* _DATA RECORDS_

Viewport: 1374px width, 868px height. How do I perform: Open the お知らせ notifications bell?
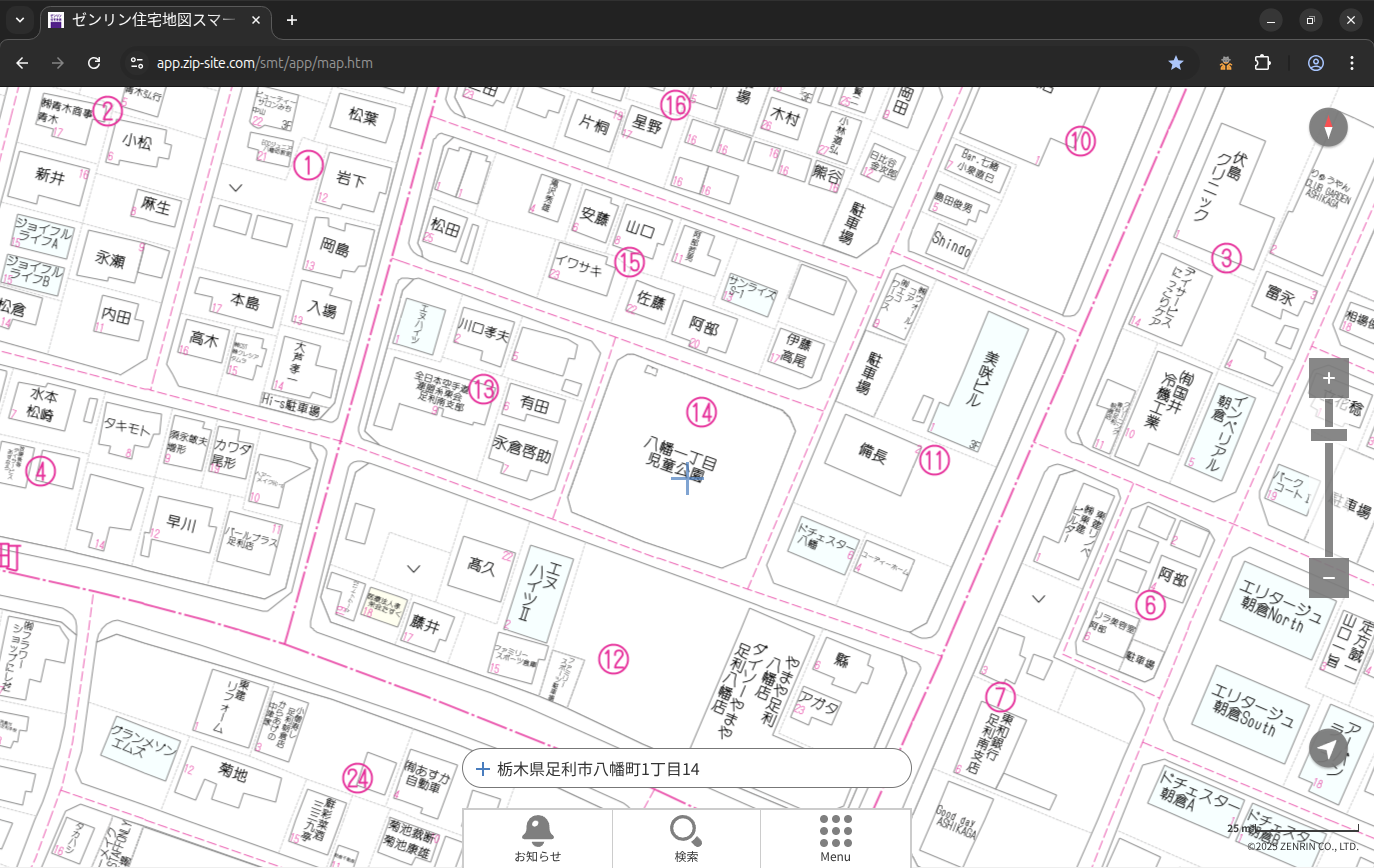pos(537,838)
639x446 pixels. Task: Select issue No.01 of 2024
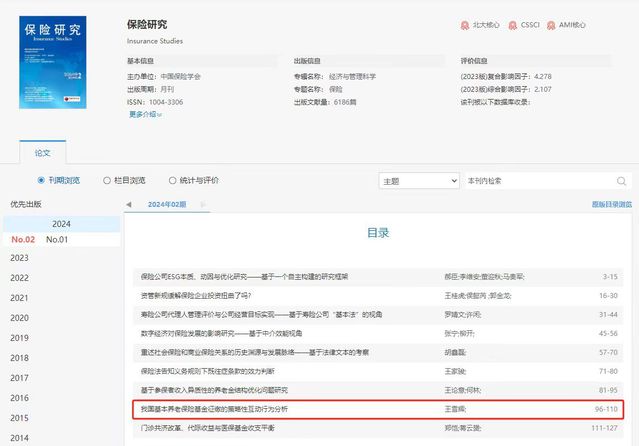(x=57, y=240)
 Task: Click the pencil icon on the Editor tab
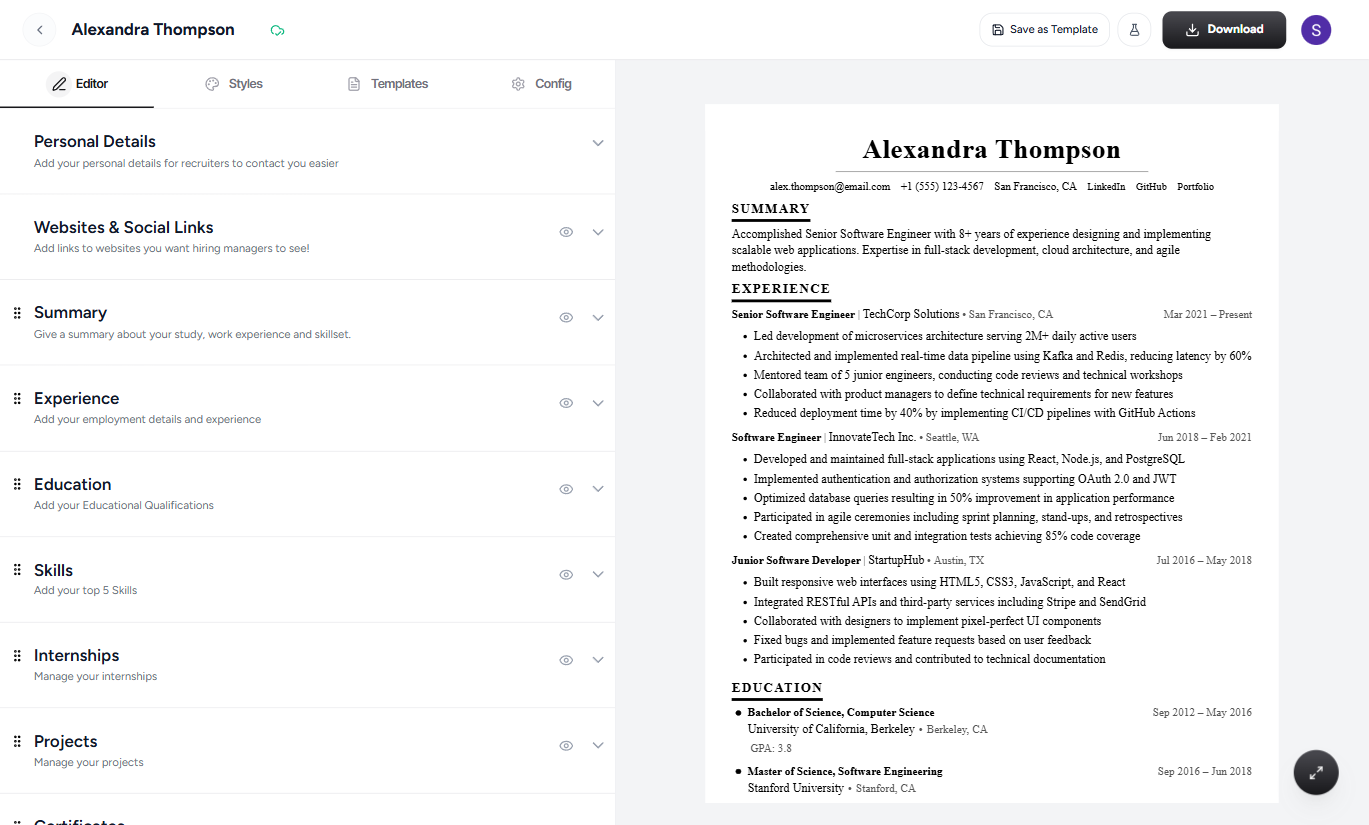pyautogui.click(x=60, y=83)
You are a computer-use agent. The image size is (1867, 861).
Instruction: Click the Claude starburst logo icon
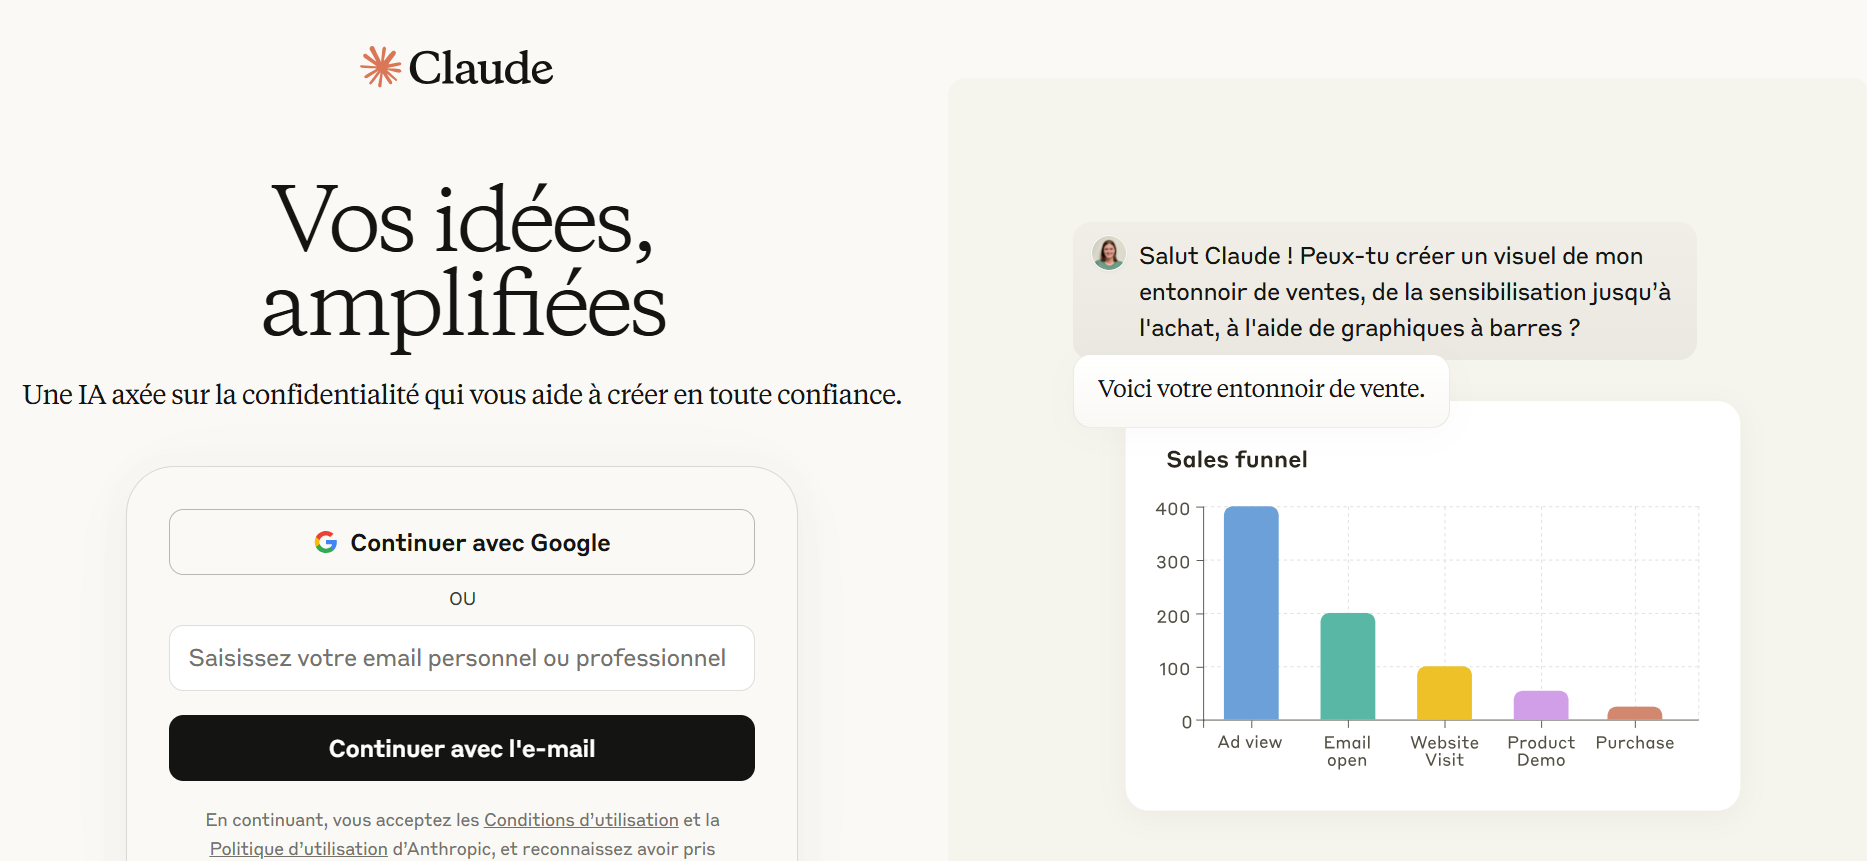pos(380,67)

* _WHAT THE TASK REQUIRES_
Could you retype exactly the lines running from the one with "Task: Click the" to the end of the material above, pictures omitted?

* _SOLUTION TO THIS PROBLEM_
 Task: Click the pencil icon on the Editor tab
pyautogui.click(x=60, y=83)
You are a computer-use agent. The image size is (1867, 861).
Instruction: Click the Claude starburst logo icon
pos(380,67)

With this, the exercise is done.